When the agent approached you with the idea of writing the book, what did she ask? Her support as well as the feedback from the publishing house was crucial to keep an external reader perspective in mind. During my PhD and as a scientist, I was writing for myself or for a scientific educated audience. In this case, I was writing for the general public, and I had to readjust my style to the appropriate audience. I’m grateful for the support of the agent in this sense because I often found myself trapped in my own mind and perspective. At the end of the day, I wrote a science communication book. It was about bringing science to the public, such as those who don’t have a science background or don’t understand how scientific research is conducted. It wasn’t a review to submit to Nature, Cells or Plos.

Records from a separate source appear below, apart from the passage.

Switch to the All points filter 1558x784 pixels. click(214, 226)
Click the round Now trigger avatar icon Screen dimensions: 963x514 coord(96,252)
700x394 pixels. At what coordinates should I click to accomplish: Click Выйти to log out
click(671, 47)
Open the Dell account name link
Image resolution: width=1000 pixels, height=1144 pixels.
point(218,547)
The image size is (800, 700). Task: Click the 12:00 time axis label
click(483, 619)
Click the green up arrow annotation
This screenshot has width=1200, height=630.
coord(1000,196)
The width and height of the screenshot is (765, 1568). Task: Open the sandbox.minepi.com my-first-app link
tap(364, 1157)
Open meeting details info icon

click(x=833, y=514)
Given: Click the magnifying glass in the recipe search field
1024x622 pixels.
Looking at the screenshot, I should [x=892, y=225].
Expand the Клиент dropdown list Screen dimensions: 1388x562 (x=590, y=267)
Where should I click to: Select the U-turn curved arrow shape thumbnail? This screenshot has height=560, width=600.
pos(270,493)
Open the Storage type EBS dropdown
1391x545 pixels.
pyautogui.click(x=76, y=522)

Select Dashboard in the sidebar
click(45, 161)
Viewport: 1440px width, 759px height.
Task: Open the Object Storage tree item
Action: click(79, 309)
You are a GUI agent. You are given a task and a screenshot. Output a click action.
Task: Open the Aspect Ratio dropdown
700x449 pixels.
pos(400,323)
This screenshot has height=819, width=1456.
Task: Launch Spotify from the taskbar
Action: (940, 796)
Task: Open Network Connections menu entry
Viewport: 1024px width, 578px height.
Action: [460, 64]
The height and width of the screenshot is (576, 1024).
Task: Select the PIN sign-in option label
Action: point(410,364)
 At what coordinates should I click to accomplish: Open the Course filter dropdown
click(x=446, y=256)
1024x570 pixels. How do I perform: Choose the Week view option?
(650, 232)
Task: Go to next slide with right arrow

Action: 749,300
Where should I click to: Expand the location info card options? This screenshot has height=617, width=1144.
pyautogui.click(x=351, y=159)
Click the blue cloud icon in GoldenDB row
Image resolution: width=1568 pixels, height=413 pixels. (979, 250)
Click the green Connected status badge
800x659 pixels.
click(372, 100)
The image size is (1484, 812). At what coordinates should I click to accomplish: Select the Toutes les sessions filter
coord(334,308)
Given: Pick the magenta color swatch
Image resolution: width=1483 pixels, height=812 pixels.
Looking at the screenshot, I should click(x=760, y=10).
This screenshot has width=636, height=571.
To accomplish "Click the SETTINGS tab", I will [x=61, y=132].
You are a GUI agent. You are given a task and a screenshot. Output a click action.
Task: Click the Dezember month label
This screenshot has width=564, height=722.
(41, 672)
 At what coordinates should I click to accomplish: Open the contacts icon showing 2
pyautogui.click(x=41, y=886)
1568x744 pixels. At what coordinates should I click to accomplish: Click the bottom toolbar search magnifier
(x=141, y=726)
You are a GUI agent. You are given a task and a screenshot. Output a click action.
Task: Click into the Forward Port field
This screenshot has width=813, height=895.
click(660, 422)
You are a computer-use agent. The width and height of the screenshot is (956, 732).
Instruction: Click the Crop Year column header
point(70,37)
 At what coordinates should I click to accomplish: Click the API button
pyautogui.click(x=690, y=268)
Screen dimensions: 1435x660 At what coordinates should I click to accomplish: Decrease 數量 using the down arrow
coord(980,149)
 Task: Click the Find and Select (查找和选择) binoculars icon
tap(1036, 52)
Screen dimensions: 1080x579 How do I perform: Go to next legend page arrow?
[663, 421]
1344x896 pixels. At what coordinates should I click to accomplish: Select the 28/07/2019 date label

Mic drop for Julia. This lack of empathy and failing to get the audience perspective was exactly the reason why I stopped doing science communication. I wasn’t reaching the right audience. 90% of my followers were scientists and there was no point in doing science communication to those who already know scientific research. It was the pivotal moment when I decided to shift my interest towards supporting and uplifting women in science. If you want to know more about it, check my Medium article on “Does debunking online misinformation really works?“
Doing science communication to an audience of scientist is like preaching to the converted.
What did you learn during the process? I learned how to deal with my own insecurities and imposter syndrome. The literary agent asked why me. Why should I be the right person to write this book? I had to question my own abilities and identity as scientist/science communicator and identify what was unique in me. I had a PhD in neuroscience, did science communication and the publishing house also found my illustrations quite unique. In fact, during the whole revision time, I decided to do the illustrations to make the book more visual and aesthetically pleasing. At the end of the day, no one has ever seen a scientific book without figures or illustrations (am I right? sorry this is my addition, Julia hasn’t said that!)
Which advice would you give to people who want to write a book? Identify all the reasons why you are the best person to write that book, your unique strengths and what value you bring to the table. Is someone else the right person for the job? Why would the publishing house buy your book before you even get started instead of investing into another author? Then, you have to select and identify a topic you would like to write about and figure out why everyone else in the world, outside yourself of course, would like to read about the book. I think those elements are non-negotiable to pitch your book and convince a publishing house to invest in your book.
I wish Julia all the best and I will be the first person to buy the next book which doesn’t even exist yet!